[Dataset entries]
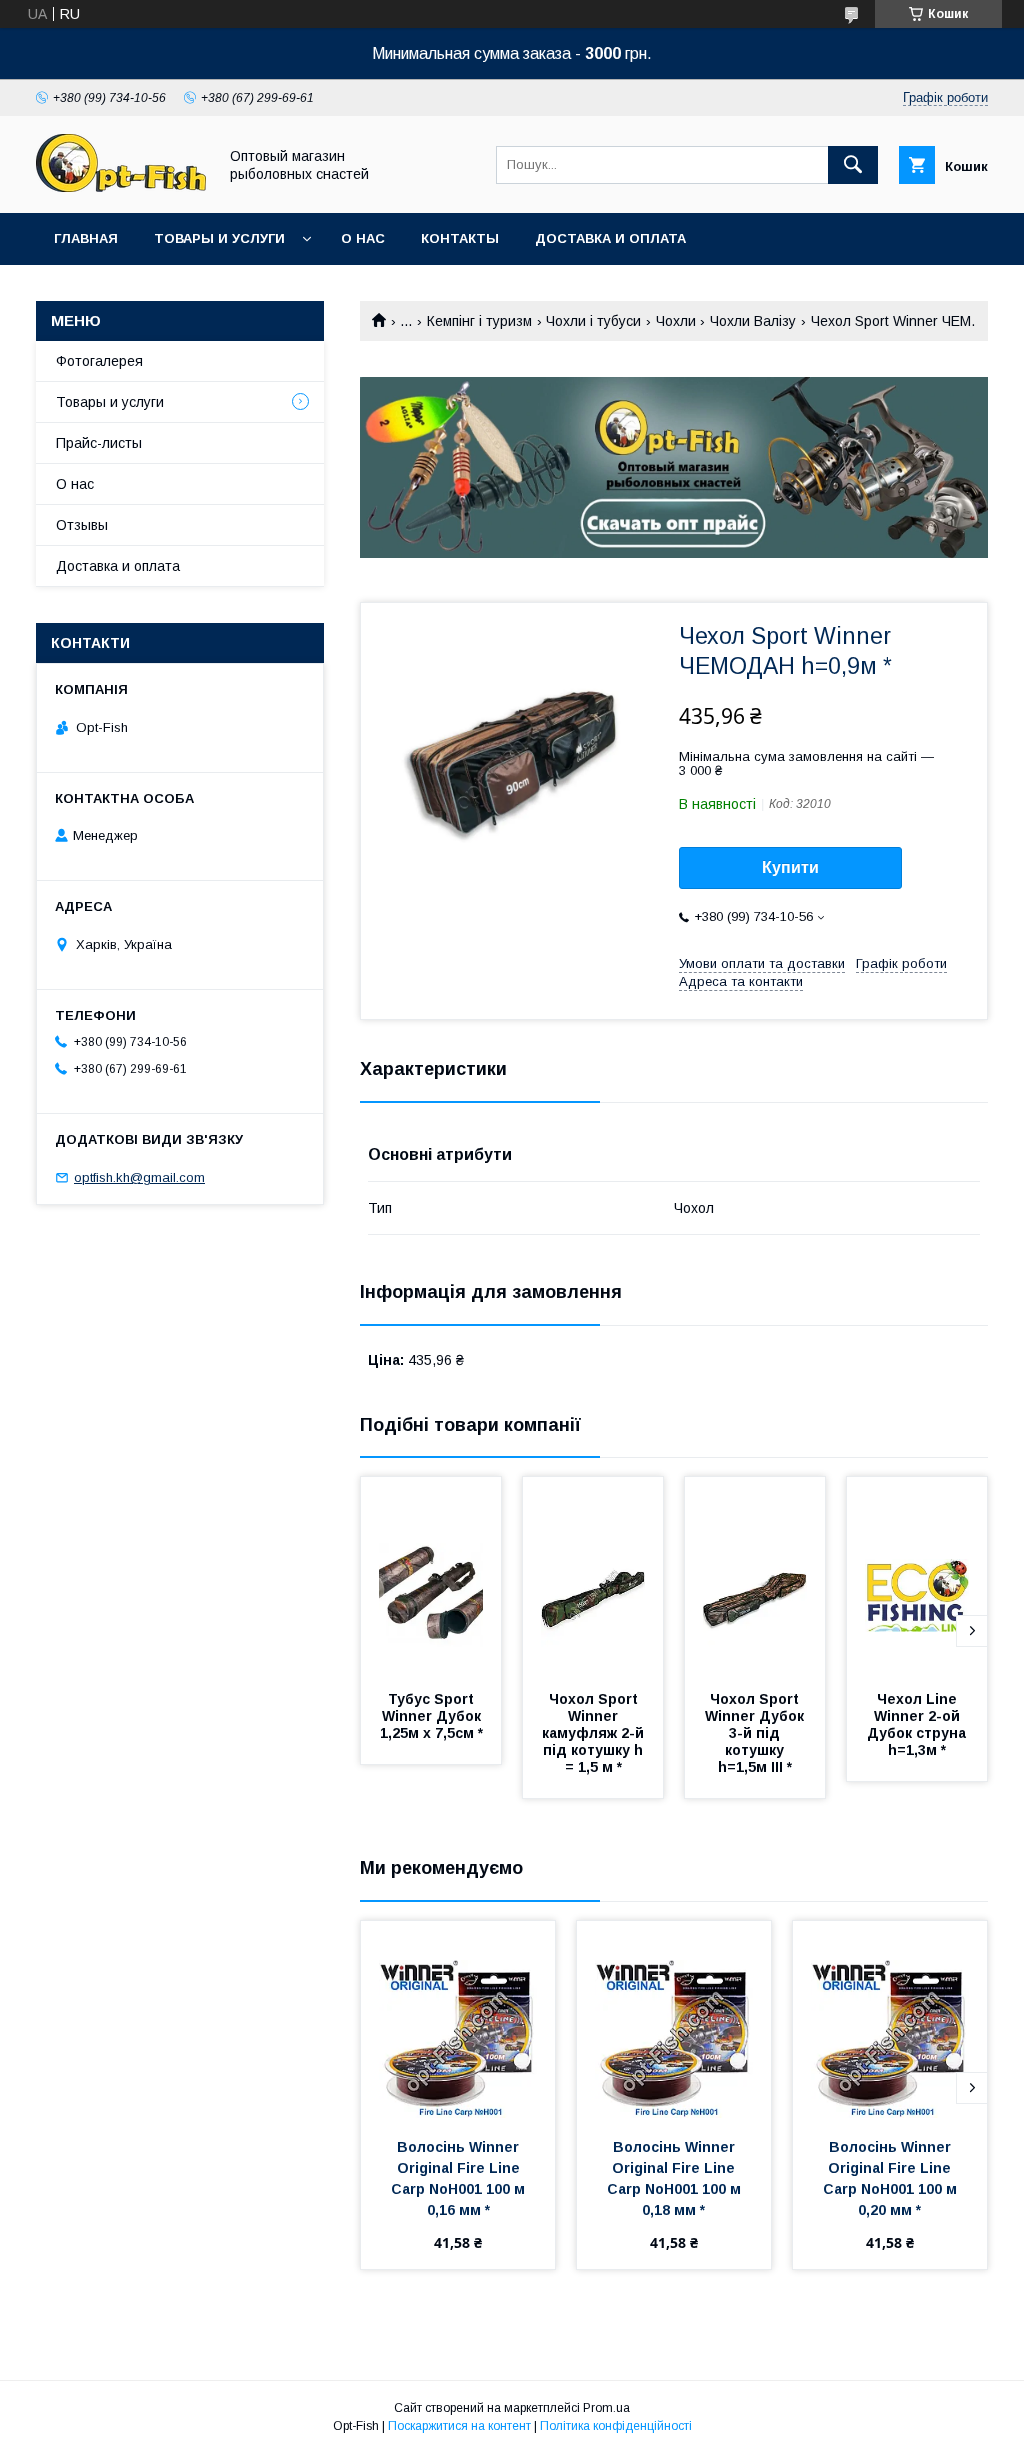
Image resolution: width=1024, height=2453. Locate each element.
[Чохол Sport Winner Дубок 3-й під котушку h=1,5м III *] (755, 1577)
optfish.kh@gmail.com (139, 1177)
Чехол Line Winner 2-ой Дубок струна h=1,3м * (918, 1724)
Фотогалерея (99, 361)
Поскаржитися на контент (459, 2426)
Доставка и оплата (610, 238)
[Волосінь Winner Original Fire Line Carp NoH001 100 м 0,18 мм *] (674, 2021)
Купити (790, 867)
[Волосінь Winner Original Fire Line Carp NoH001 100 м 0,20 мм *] (890, 2021)
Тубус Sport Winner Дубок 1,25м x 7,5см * (432, 1716)
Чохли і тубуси (593, 321)
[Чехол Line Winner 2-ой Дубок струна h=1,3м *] (917, 1577)
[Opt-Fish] (121, 187)
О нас (363, 238)
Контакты (460, 238)
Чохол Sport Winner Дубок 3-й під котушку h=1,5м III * (756, 1733)
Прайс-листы (99, 443)
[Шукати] (853, 165)
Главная (86, 238)
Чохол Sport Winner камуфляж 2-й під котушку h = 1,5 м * (595, 1733)
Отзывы (82, 525)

- [Problem to solve] Whichever lines of the data include the word "струна", pull them out.

- [Answer space]
Чехол Line Winner 2-ой Дубок струна h=1,3м * (918, 1724)
[Чехол Line Winner 2-ой Дубок струна h=1,3м *] (917, 1577)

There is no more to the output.